Le débat a également ouvert la voie à des interrogations sur le degré d’acceptation, par les Marocains, de leur propre diversité. Akhiat a souligné que l’interaction avec cette diversité varie selon la source du discours – médias, institutions publiques ou société civile – appelant à la construction d’un « équilibre identitaire » qui reflète la manière dont les Marocains se perçoivent eux-mêmes.
Hammouda s’est arrêtée sur l’importance d’investir dans les identités locales comme force douce, notant que la Constitution de 2011 a marqué une transition d’une reconnaissance exclusive de l’arabe à une reconnaissance conjointe de l’arabe et de l’amazighe, traduisant une volonté politique de consolider la diversité.
Quant à la mise en œuvre concrète, Akhiat a soulevé la question du sort des budgets alloués à la culture amazighe, critiquant l’absence d’objectifs clairs. Il a déclaré : « Nous avons un budget d’un milliard, mais nous ne savons pas où il va, et il n’y a pas de gestion sectorielle gouvernementale claire. »
À la fin de la conférence, Yassine Akhiat a conclu :
« Ce dont nous avons besoin aujourd’hui, c’est d’un véritable questionnement sur l’expérience marocaine de la diversité culturelle, et de la recherche de mécanismes plus efficaces et durables, avec une méthodologie participative qui renforce les acquis et prépare l’avenir. »
+ Mustapha Zem ravive la mémoire de l’immigration dans son roman
« Les Pas Perdus » +
Au pavillon « Espace de l’écriture et des droits humains », le CNDH a organisé une rencontre littéraire avec l’écrivain franco-marocain Mustapha Zem, qui a présenté son premier roman « Les Pas Perdus », publié aux éditions parisiennes JC Lattès.
Ce roman, de type autobiographique, reconstruit la mémoire familiale de l’auteur, en se concentrant sur l’expérience de l’immigration ouvrière en France durant les années 1970. Dans ce contexte, Zem se décrit comme un « réservoir de mémoire », portant les détails du quotidien de ses parents, et archivant leur souffrance et leurs sacrifices à travers sa propre voix, celle d’un enfant né en France mais qui n’a jamais rompu avec ses racines marocaines.

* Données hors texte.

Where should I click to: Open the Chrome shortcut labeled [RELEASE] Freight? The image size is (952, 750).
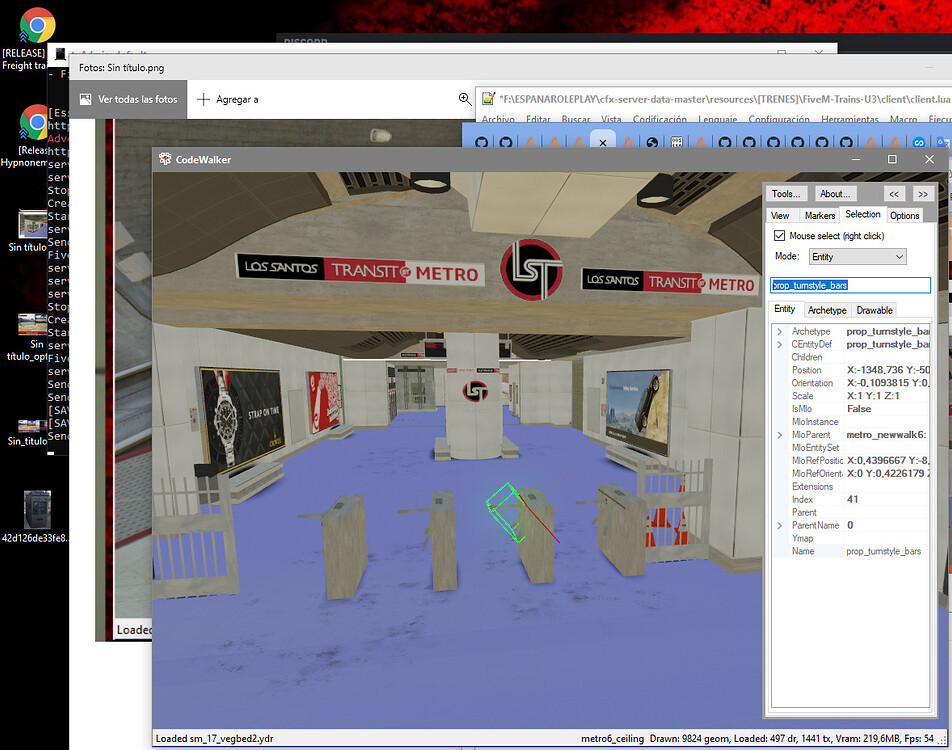pos(37,25)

Il raconte sa vie en France à cette époque, des banlieues parisiennes, en passant par les bidonvilles, les logements sociaux (HLM), jusqu’aux quartiers urbains organisés. Une expérience qui résume les traits d’une génération entière de fils et filles d’immigrés.

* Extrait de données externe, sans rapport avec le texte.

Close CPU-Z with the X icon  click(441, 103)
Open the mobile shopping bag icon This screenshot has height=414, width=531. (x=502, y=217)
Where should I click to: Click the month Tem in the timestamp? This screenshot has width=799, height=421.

Dans une déclaration aux participants, Zem a dit :
« Le roman « Les Pas Perdus » raconte l’histoire d’un enfant né en France dans une famille marocaine immigrée, retraçant sa vie depuis les années 1970 jusqu’à aujourd’hui. À travers son regard, j’explore la formation de l’identité traversée par deux cultures – française et marocaine – parfois en harmonie, parfois en tension. »
Et il a ajouté :
« Le roman cherche à faire entendre une voix unique, à interroger ce que cela signifie d’être Marocain en France – aux yeux des Français – et Français d’origine marocaine – aux yeux des Marocains. Cette tension entre les deux appartenances, je voulais qu’elle soit sincère, mêlée d’ironie, d’innocence, de nostalgie… et parfois de gravité, quand le moment l’exige. »

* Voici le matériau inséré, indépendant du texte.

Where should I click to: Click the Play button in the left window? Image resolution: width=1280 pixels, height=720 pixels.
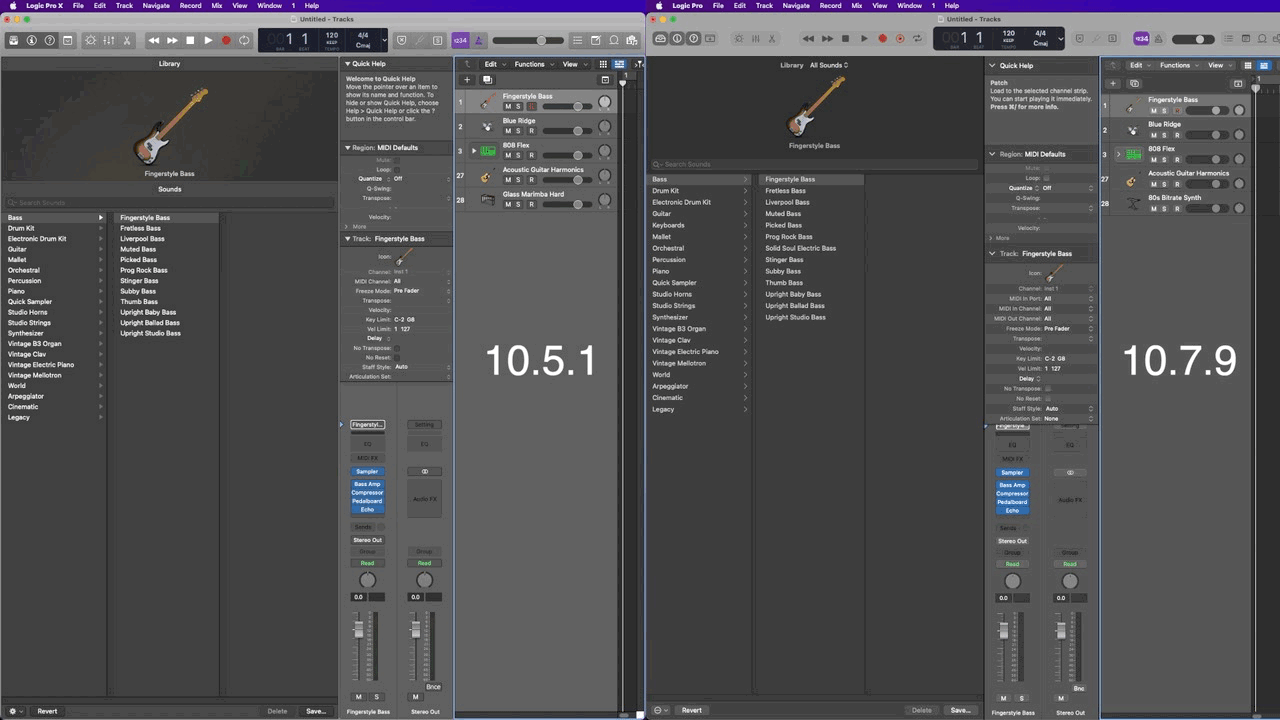pos(208,40)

Ce roman constitue également un témoignage littéraire sur l’immigration en tant que cause humaine intemporelle, et met en évidence comment la mémoire collective reste vivante dans les détails des quartiers, les accents, les souvenirs des grands-parents, et dans les moments de doute et de double appartenance.
+ L’artiste plasticienne Leïla Ben Halima présente son expérience artistique au pavillon du CNDH +
Dans le cadre de la section « Espace des expressions artistiques et créatives », le pavillon du Conseil national des droits de l’Homme, au sein de cette 30ème édition du SIEL, a accueilli une rencontre artistique avec la plasticienne Leïla Ben Halima, qui a exposé une sélection de ses œuvres expressives et partagé ses réflexions sur son parcours créatif.
L’artiste a exprimé sa joie de participer à cet événement culturel :
« C’est un honneur pour moi d’être présente à ce salon, à l’invitation du CNDH, pour participer à une discussion que je considère essentielle sur le rôle de l’art et de la culture comme leviers d’émancipation humaine. »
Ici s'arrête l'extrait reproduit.